Table 3 Comparing the proposed system with published studies

6 Conclusions

In this research, a Computer Aided Diagnosis (CADx) system of candidate lung nodules either solitary or juxtapleural nodules is proposed regarding its location. This CAD system acts as a second opinion for the radiologist to help in the early diagnosis of lung cancer. A database consisting of 14 digital CT consisting of 2991 2D slices containing 172 nodules with equivalent diameters of lung nodules (solitary and juxtapleural) ranging from 3 to 30 mm is used. For classification, SVM is used in scheme I, and Convolutional Neural Network is used in scheme II. A Segmentation and enhancement approaches (bounding box + MIP) and (Thresholding + K-means clustering) are proposed. A combination of two sets of features is extracted. Fisher score ranking is used as a feature selection method. Selected features are input to SVM classifiers in the scheme I. K-fold cross-validation is used as a resampling procedure by which our supervised learning algorithm has higher average accuracy, we used k = 10. Random oversampling provides a balanced distribution by increasing the number of examples of the two classes through the random replication of examples of this class therefore the overall classification performance is improved.

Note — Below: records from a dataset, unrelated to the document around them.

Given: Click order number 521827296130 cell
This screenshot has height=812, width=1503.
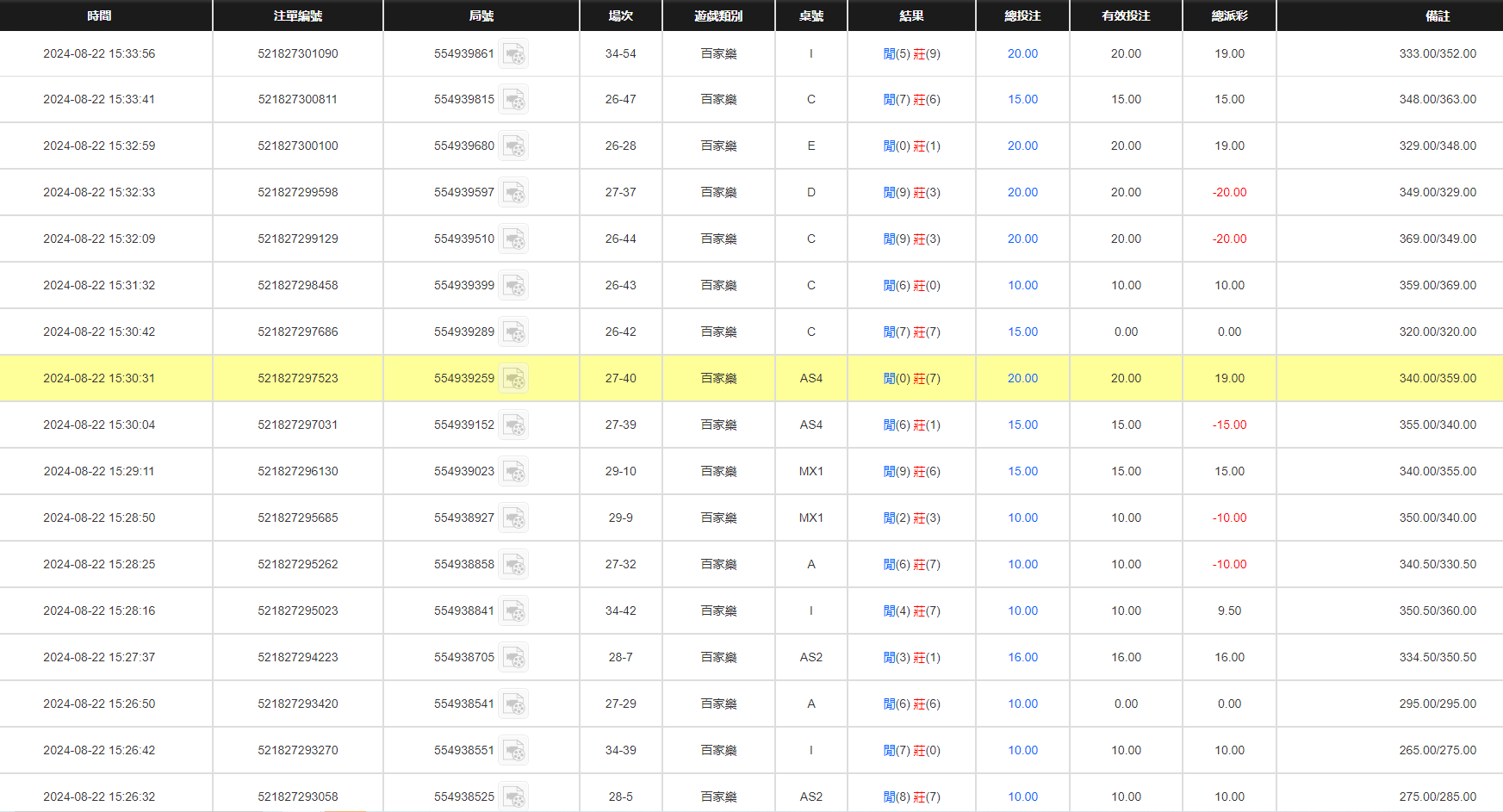Looking at the screenshot, I should click(x=297, y=471).
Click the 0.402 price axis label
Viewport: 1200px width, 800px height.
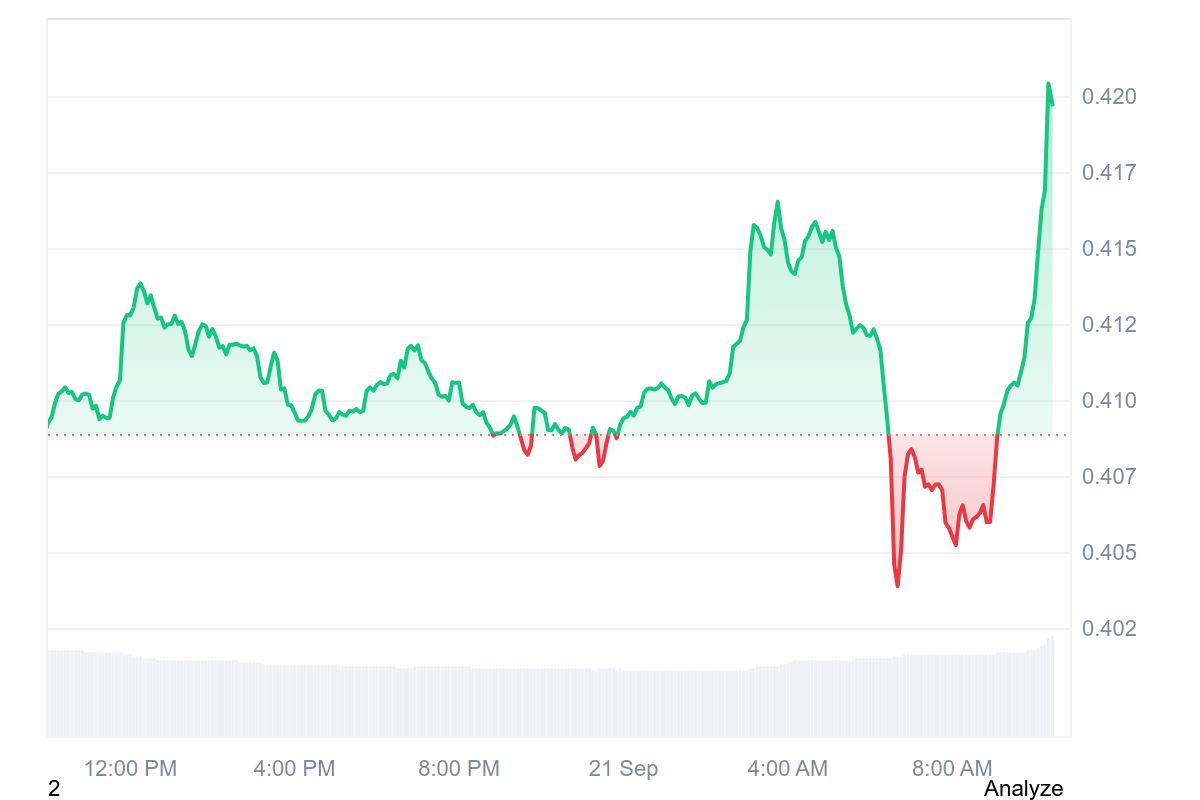1109,629
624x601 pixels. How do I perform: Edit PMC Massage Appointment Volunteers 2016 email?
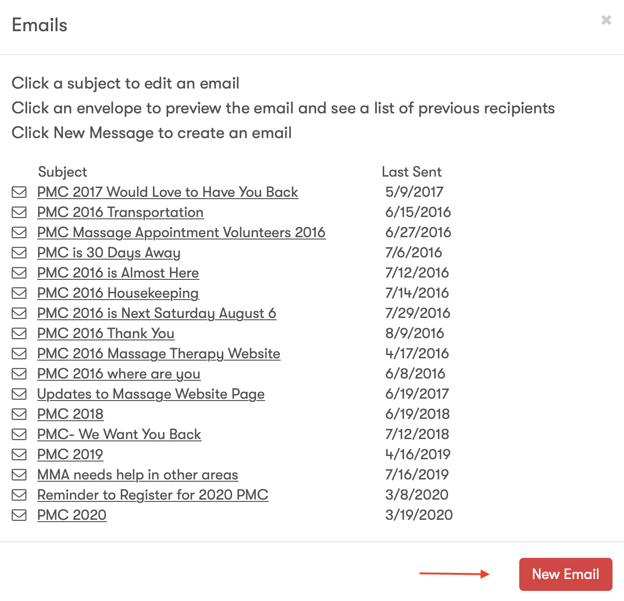181,232
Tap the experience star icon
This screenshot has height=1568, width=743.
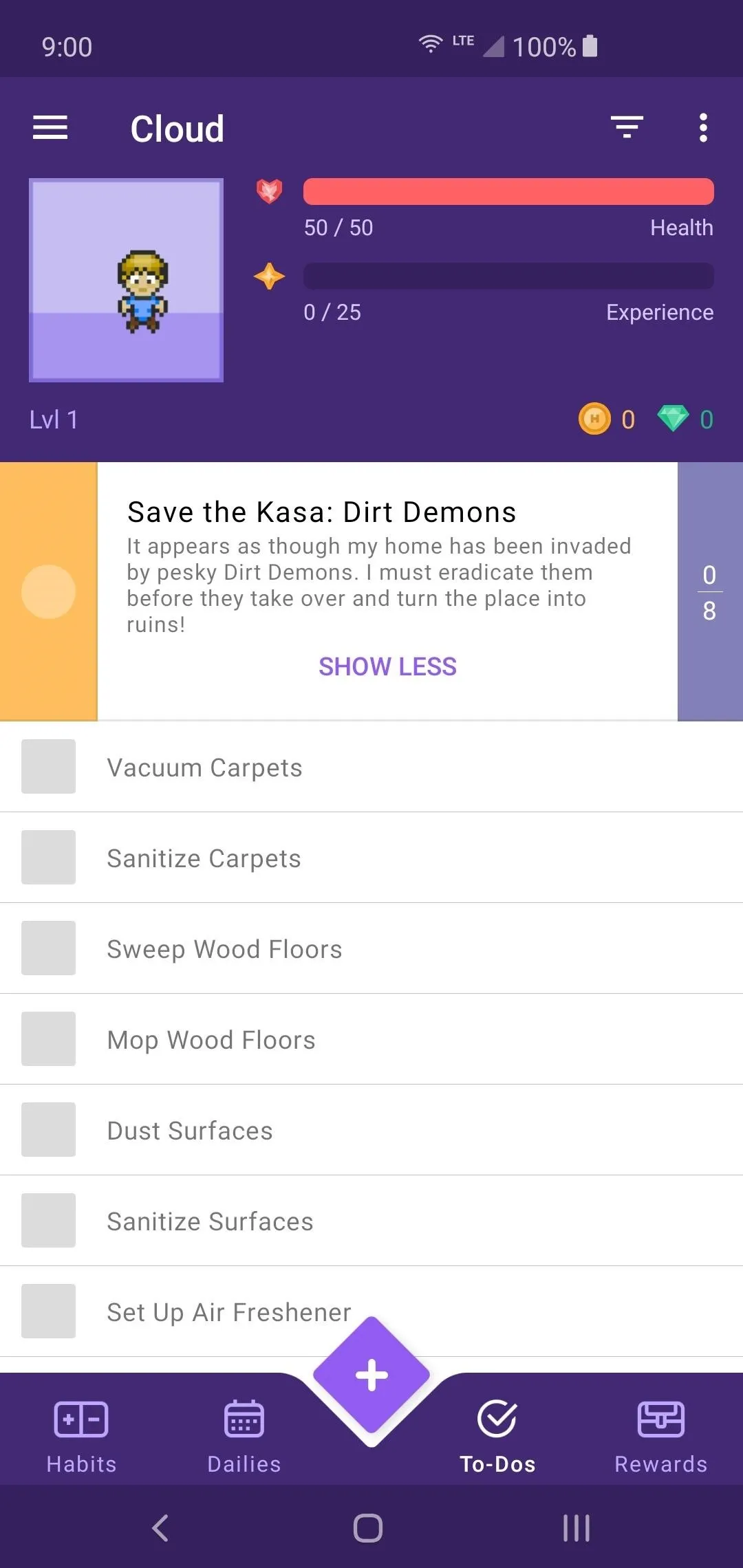coord(269,276)
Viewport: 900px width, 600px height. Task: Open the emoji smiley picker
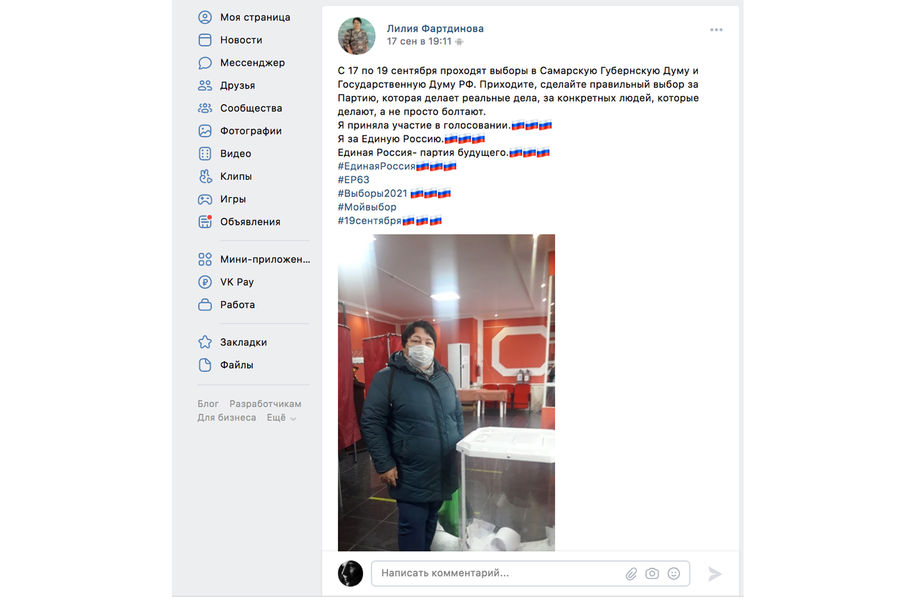(x=674, y=574)
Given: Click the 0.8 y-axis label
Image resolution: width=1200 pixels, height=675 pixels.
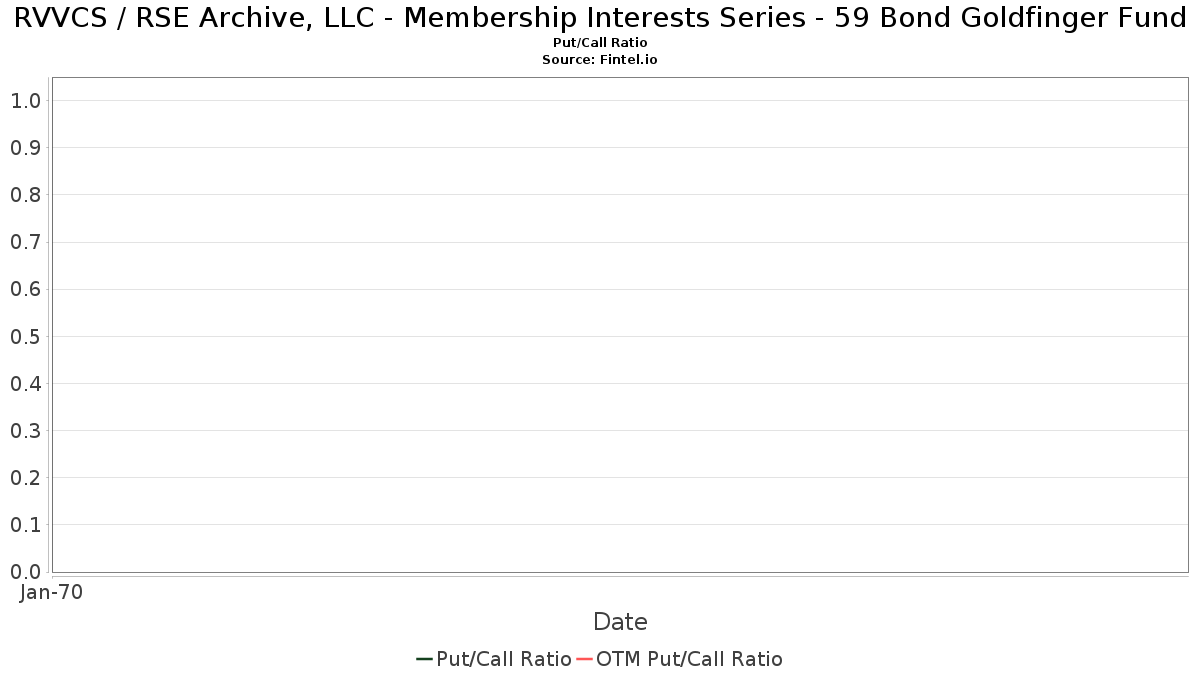Looking at the screenshot, I should [25, 195].
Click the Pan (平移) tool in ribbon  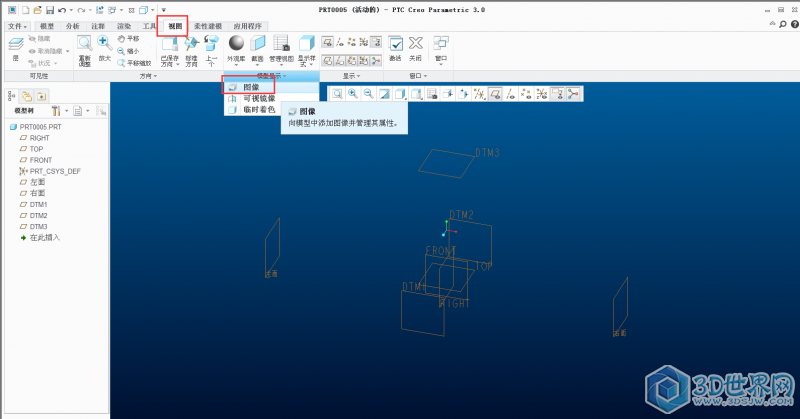click(x=128, y=38)
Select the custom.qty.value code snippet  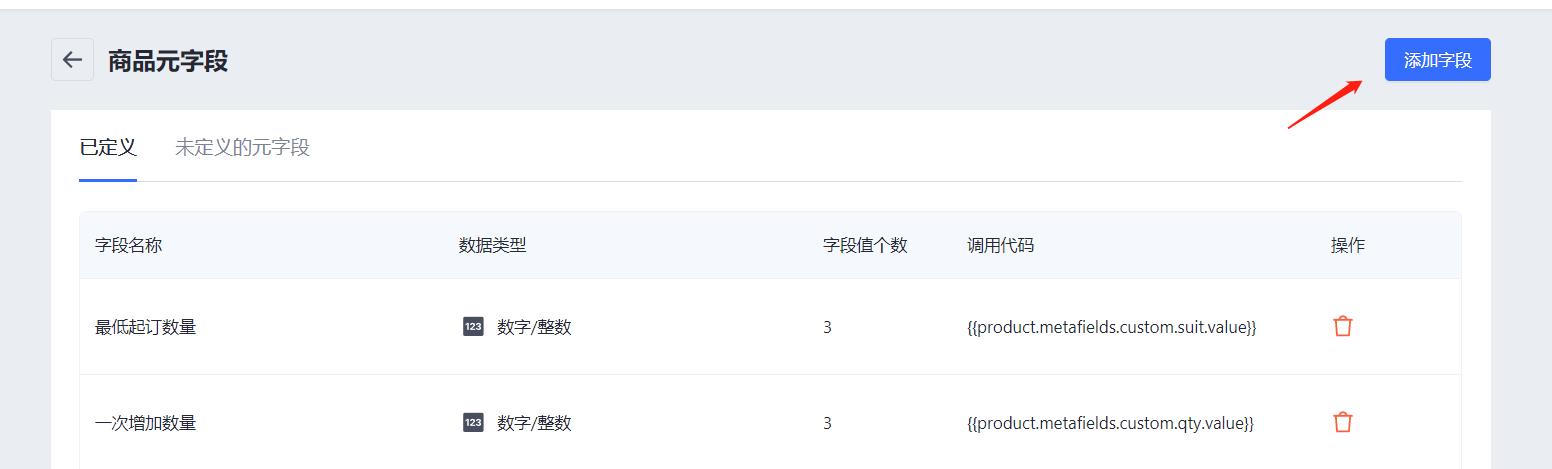(1110, 423)
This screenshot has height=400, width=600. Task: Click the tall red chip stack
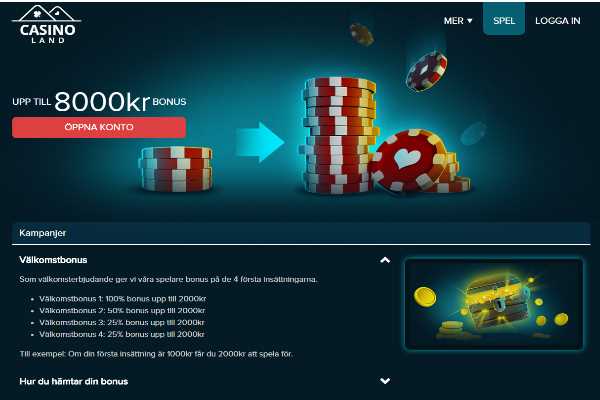tap(339, 135)
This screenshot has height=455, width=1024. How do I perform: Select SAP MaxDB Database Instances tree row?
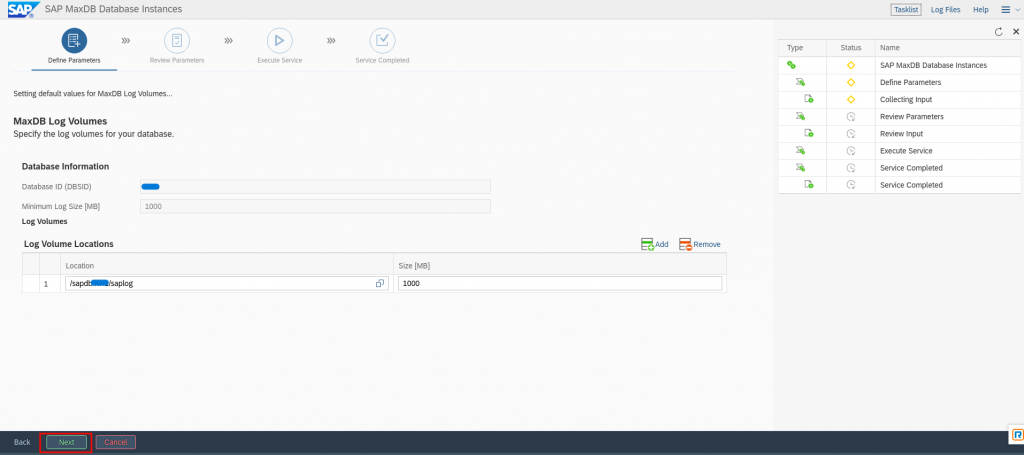coord(932,65)
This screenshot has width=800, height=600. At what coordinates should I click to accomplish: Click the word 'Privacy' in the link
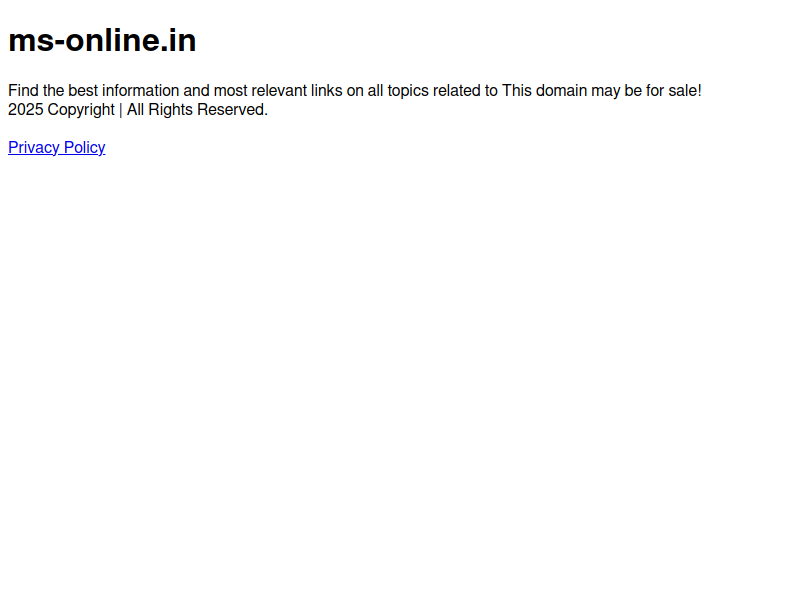click(x=34, y=147)
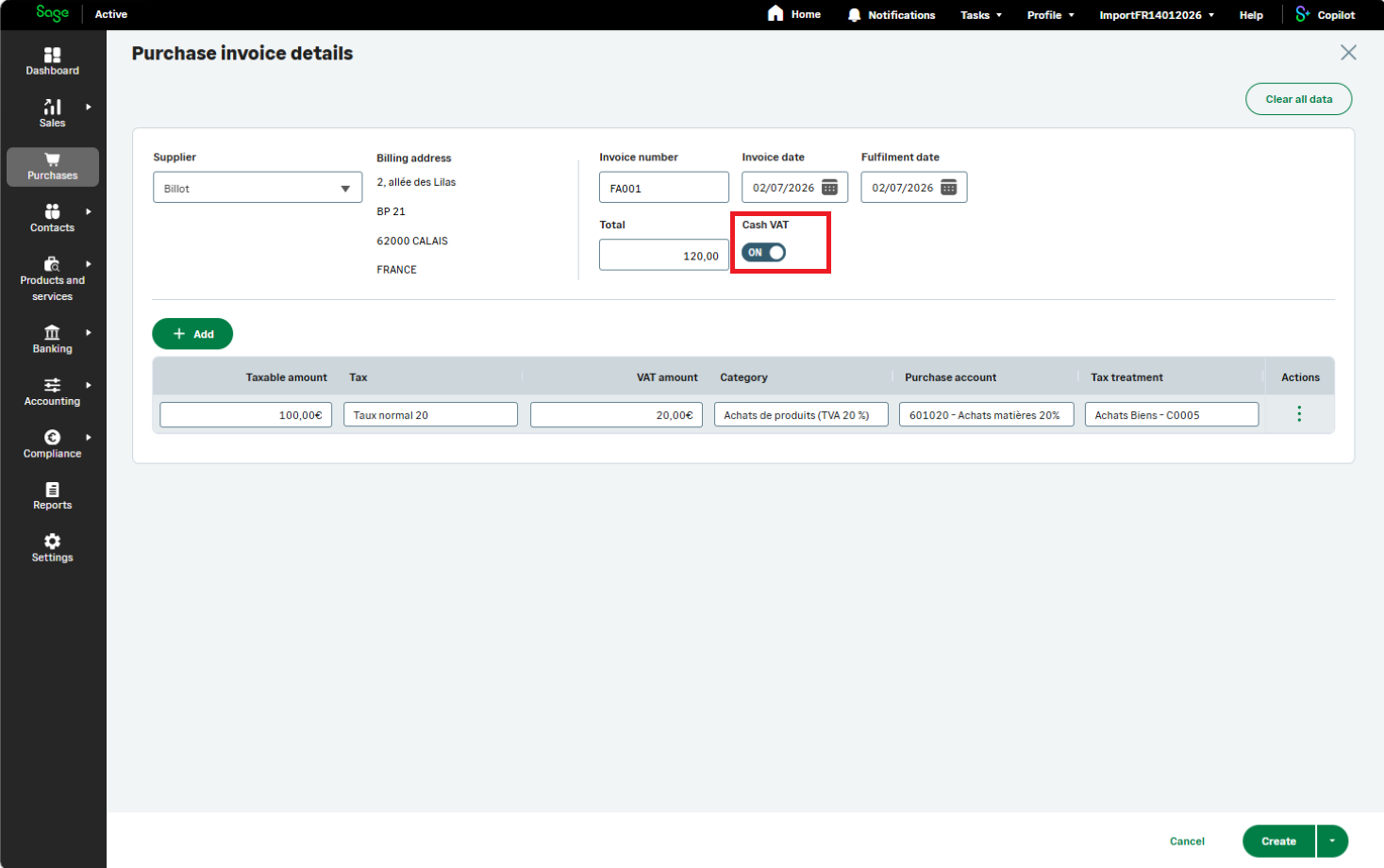
Task: Open the Reports sidebar icon
Action: [x=52, y=490]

As it is known to all, deep learning architectures require a large amount of training data. Besides, most deep learning techniques, for example, CNN-based methods, require labeled data for supervised learning, which is difficult and time-consuming clinically. How to take the best advantage of limited data for training and how to train deeper networks effectively remains to be addressed. As the dataset was quite small, the DCNN classifier is overfitted. To tackle the overfitting problem we increased the number of images from 404 to 4640 images. Therefore, the processing time of the DCNN model is considered a limitation as it increased from 5 to around 20 min based on our hardware and software specifications. In the second phase of our CAD system, we intend to use a bigger dataset to generalize the proposed techniques. We demonstrated that our algorithm outperforms the previous state-of-the-art techniques in terms of segmentation (bounding box + MIP) and (thresholding + K-means clustering). The segmentation techniques are significantly robust for the two nodule types (solitary and juxtapleural), respectively. The results suggest that MIP can be used as a 2D segmentation technique achieving good results although it is generally in many researches used in a 3D volume rendering. Suggesting the suitability of our CAD system to minimize the radiologist’s effort through the early diagnosis of the lung nodules. Also, it can achieve diagnostic and therapeutic quality assurance. Although the model showed some promising results in the early diagnosis of lung cancer, the Juxtavascular nodule can be considered in the future, which would require a modification of the current segmentation algorithm. Also, the processor family of the hardware can be upgraded so that the computation time of the DCNN classifier will decrease and we can use a large database. Lung cancer diagnosis either benign or malignant according to its equivalent diameter can be done which requires a database with malignant and benign nodules.